The following spring and summer, now two years since that 1972 break in, evidence mounted as some tapes were released, yet still the Republicans stood as a bloc against anything changing, stood as a bloc claiming this must be a witch hunt. However, once Alexander Butterfield said there were tapes, the witch hunt argument weakened.
That summer Nixon resigned, and he resigned because, eventually, the Republican Senators came to see the battle must be lost, the evidence was too overwhelming, and once the Senators turned, it was over, and Nixon was gone.

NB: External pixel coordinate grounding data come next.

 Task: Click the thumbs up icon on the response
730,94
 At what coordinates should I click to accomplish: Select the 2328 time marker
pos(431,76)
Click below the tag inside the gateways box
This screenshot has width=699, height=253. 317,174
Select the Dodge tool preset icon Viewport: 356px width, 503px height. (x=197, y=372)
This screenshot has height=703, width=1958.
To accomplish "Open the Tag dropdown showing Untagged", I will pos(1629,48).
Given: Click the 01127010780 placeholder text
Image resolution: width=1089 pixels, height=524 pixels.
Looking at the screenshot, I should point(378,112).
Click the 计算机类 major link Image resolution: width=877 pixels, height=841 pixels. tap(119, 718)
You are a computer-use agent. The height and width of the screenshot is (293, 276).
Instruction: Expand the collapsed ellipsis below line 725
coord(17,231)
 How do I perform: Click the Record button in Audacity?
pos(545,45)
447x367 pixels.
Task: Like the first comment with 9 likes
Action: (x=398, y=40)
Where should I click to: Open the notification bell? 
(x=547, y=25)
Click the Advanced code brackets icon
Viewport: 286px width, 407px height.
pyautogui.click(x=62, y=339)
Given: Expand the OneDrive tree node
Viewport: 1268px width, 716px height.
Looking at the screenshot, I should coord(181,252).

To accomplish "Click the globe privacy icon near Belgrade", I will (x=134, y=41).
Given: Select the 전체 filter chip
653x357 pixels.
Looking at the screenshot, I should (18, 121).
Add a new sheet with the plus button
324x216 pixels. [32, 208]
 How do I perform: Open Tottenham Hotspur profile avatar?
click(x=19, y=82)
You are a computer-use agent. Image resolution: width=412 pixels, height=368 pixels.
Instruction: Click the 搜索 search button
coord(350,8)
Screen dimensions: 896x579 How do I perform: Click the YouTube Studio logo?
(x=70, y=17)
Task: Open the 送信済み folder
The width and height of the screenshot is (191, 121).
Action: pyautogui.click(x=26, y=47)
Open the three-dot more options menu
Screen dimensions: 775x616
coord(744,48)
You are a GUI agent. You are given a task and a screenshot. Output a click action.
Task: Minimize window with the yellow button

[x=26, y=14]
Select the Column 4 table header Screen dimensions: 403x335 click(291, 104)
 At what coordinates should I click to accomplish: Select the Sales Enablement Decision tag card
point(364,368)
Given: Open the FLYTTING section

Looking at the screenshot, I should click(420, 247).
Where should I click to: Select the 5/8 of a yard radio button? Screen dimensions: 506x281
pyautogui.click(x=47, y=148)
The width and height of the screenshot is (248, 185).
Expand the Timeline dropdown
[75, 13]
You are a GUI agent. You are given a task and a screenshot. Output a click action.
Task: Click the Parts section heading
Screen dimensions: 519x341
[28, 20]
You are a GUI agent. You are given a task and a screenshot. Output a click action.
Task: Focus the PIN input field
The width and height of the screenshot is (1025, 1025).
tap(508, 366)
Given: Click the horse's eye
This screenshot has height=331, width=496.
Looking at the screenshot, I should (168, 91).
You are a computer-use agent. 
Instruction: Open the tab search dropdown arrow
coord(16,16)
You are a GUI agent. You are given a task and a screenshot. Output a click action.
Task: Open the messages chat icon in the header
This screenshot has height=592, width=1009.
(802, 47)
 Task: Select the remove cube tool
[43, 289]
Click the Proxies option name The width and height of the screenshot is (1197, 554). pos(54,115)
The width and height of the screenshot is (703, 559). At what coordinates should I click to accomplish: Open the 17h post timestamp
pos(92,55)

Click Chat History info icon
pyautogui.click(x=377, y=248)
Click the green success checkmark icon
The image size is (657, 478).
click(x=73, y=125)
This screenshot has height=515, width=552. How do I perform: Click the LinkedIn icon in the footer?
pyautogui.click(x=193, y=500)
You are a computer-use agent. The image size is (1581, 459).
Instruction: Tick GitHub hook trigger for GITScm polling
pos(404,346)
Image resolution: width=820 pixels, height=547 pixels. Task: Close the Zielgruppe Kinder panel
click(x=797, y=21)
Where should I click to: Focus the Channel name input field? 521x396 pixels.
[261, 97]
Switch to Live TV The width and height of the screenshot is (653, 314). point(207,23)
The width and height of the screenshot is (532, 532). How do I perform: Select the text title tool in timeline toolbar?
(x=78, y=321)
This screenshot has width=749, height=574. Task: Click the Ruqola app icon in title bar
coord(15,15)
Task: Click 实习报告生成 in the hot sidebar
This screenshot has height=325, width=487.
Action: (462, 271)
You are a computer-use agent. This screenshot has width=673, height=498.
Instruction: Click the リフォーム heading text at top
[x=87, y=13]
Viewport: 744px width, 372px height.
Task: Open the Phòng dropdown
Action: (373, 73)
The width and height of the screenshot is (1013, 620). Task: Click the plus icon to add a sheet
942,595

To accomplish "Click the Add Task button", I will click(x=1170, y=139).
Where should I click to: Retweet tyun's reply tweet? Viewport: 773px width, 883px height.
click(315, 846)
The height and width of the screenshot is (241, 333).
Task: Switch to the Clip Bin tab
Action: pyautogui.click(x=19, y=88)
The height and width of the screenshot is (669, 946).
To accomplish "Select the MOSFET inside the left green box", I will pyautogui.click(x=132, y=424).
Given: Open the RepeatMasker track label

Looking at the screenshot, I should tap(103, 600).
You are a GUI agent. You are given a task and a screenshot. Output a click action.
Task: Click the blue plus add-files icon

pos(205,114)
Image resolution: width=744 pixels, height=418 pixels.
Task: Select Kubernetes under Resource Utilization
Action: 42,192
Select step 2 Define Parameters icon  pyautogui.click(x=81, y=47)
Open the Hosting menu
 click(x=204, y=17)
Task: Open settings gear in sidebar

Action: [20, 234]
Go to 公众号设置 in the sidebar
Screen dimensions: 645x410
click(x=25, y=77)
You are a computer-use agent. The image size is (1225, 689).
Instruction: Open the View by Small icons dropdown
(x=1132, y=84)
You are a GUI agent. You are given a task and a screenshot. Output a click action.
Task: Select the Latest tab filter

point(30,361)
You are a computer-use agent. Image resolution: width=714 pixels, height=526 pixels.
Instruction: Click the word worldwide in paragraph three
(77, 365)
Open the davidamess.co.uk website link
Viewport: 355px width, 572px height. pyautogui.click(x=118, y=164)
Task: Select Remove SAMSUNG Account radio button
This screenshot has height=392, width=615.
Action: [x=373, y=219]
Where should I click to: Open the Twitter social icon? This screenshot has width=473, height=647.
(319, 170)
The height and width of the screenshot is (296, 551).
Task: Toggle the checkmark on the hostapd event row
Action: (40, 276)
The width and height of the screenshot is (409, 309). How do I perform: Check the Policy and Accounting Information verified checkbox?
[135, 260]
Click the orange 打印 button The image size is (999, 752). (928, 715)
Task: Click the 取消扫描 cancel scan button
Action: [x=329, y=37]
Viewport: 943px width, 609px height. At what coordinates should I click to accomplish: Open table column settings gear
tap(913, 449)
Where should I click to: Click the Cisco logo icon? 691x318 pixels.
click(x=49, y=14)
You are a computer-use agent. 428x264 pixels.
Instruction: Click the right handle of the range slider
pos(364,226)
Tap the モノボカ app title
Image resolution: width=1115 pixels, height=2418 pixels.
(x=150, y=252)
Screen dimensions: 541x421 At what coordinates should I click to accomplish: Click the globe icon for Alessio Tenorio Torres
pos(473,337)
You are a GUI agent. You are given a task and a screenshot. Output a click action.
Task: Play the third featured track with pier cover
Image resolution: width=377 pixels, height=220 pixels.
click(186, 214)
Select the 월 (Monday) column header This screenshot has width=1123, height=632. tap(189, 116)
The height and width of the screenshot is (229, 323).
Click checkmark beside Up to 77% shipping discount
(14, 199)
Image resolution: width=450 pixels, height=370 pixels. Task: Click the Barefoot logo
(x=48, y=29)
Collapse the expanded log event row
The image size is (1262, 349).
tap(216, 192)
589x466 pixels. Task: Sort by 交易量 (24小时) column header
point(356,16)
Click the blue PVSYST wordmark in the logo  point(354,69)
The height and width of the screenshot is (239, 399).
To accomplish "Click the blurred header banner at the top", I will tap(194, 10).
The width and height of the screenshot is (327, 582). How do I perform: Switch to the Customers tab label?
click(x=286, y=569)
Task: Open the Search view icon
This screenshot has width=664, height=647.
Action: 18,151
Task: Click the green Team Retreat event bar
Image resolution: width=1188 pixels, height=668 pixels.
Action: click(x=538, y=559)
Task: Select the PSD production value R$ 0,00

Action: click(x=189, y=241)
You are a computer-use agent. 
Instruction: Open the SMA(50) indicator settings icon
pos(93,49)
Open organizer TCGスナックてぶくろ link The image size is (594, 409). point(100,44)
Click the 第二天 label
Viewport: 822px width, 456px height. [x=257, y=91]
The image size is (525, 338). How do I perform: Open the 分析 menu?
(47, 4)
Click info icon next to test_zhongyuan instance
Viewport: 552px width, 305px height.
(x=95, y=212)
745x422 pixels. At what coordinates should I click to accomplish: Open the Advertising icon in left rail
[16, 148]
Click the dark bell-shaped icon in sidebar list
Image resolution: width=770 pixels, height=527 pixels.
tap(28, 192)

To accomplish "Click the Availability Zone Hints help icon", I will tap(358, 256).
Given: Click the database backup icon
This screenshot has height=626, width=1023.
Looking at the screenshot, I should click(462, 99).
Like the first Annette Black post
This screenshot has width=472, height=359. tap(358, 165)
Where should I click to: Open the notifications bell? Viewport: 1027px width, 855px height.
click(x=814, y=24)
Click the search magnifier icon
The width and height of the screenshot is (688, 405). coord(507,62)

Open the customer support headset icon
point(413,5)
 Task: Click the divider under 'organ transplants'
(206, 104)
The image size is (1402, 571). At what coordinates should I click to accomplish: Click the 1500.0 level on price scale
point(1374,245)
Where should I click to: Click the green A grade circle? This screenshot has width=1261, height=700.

I am thinking of Watergate these days because, while the Watergate scandal was very different than the issues surrounding the January 6th attack on the Capitol, there has been one great similarity – months and months of solid Republican unity, unity in favor of their President or former President.
But, when Butterfield made the announcement there are tapes, early on, I sensed then that the character of the situation had changed materially, so now with the release of phone records and text messages, speculation must now shift to awareness and reality. It is hard to claim a political witch hunt in the face of evidence, visible to all.
It feels, right now, very much the way it felt at the end of July, 1974, when evidence became a torrent and it was abundantly clear laws had been broken. I have said to myself throughout this latest January 6th event that unless and until members of the former Presidents party accept evidence as true and significant, little can and will change. This has been especially the case even though Liz Cheney and Adam Kinzinger have shown great courage to pursue the truth, but them alone.
It feels, this February 9th, based first on Mitch McConnell’s statements right after the papers were released to the Committee about seeing where the investigation leads, and then the other day coming out and forcefully stating the January 6th events were an effort to overturn the election, something might be shifting. Not much has shifted so far, but a few Republicans are coming forth to back McConnell, although at this point it seems clear they are doing this mostly to protect their own backsides than because those acts that day were sedition or treason
Back in the late summer of 1974 I had no idea, standing embarrassed and naked before the U.S. Attorney General, surely facing the decision of his lifetime, that I was standing before a true and real American hero. But I was. I am lucky for that. We all are. Now, nearly a half century later, every day, it seems, more evidence comes forth – the use of burn bags to destroy records, efforts to flush papers down the toilet, call logs and notes linking together a very broad conspiracy. What is still missing, though are any heroes, men or women who will stand before the flame and speak truth.